Paco -- who was the cause of Arturo's death (whether it was murder or suicide) -- has also crossed the line. As he watches the gamekeeper struggle with the ferret cages, he says to himself, "The cripple looks like a ferret." When he shoots the ferret at the end of the hunt, it's obvious to both the gamekeeper and Jose that it's a deliberate execution. As Paco examines his face in a vanity mirror, Jose takes aim on him but is distracted by the private hunt of Enrique and Luis, a bizarre ritual in which the youth stalks through the sage with his Luger pistol accompanied by Luis in the Land Rover. When they flush out a rabbit and start shooting, the others join in by reflex... and Jose uses the opportunity to blow Paco away.
The gunfight between Luis and Jose is short and brutal, completely realistic. Enrique, stunned at this turn of events, runs away, escaping the arroyo and the battlefield. The film ends with a freeze frame of his flight as he gains the top of the hill.
If there's a victim, it's Jose, as he's the only one of the three veterans with any humanity. He can't help Juan the gamekeeper with cash, but says he'll help with medicine and hospital bills. He recognizes Luis's lunacy, tries to manage him and can't, and even after he strikes him, he begs Luis's forgiveness. Luis is clear cut in his homicidal nature, his code a simple rationalization of death by numbers. Paco is cunning and no less homicidal, a natural fascist who views life as a triumph of the strong over the weak. Jose is really a sentimentalist, a man who keeps a skeleton in a closet (cave) because he needs to remember the past in order to blackmail the present. But if the guilt is meant for himself or Paco remains circumspect. In the end, he's a victim of his own machinations, a Don of Guilt, Bankruptcy and Death.
When this film appeared in 1965 -- ten years before Franco's death -- Spain was still a society under armed guard. The Guardia Civil stood on street corners in every town of significance with sub-machine guns, a sort of welfare army for the fascist regime still living the fantasy of the Conquistador.
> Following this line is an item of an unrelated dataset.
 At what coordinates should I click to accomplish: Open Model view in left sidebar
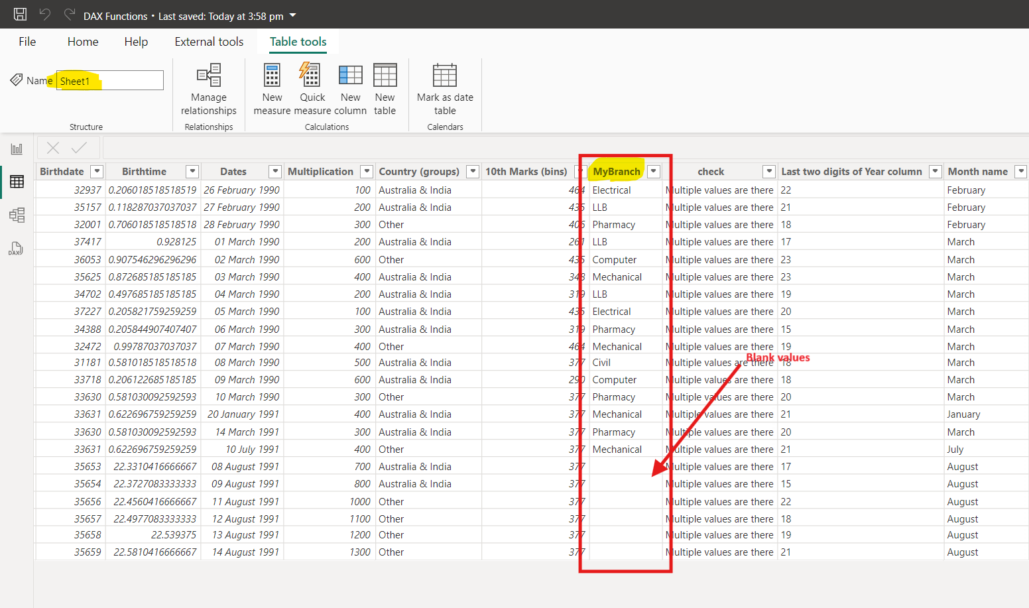coord(17,215)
La Caza is only obliquely anti-fascist. The red and the black schism of Spain -- like some sort of special Latino schizophrenia -- runs its political and spiritual arrow right through the souls of these characters, although hunting and killing can be found in any country, any culture.
Excellent acting, beautiful editing rhythm, sophisticated story, subtle cinematography....
It's hard to find anything wrong with this film, save that it might not be what you want to see. There's no fantasy in the use of guns here, just as there is no fantasy in the outcome of the story. The only fantasy exists within the characters -- and this, after all, is what delineates the human within the animal.